Once they cap each cell with beeswax, that’s when Shirley moves in.
Smoking the hives to move the bees away and removing each frame, scraping the wax, spinning off any honey in a machine that pumps it into a massive vat before it sits for a day or two before it is packaged.
“In there, there’s 50 pounds of honey,” Shirley said, holding up one of the heavier boxes. “Around here, we’ve had a very, very good crop year.”
While Shirley drives 45 minutes from his job to the farm for after hours heavy lifting, it’s Julie that has abandoned full-time work to be a beekeeper. She enjoys nurturing the bees most.
“You’re looking into the hive, and there’s always a pattern for how the two bottom boxes should be, and you’re always watching that they’re keeping that pattern,” Julie said.
As most beekeepers will tell you, there’s an addictive quality to the work. One hive can quickly grow to dozens. Julie started with two hives five years ago. This season they began with 135 and now have 200.
“I just want to live comfortably. When we started, originally, I just wanted two hives for our self-sufficiency goal we had here.”
The Shirley’s operation has far surpassed that.

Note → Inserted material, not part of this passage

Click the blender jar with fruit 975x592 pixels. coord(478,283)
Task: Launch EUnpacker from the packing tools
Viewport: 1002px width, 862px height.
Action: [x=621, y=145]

This year they expect to package 50,000 pounds of pure, unpasteurized honey that goes from the farm to the table in 24 hours.
However, they do have one piece of advice for amateur beekeepers.
“You lose your summer. You’re getting a career out of it, you’re doing lots of good things but you give up your entire summer for beekeeping,” Shirley said.
“No more sailing, windsurfing or camping, you’re here taking care of your bees.”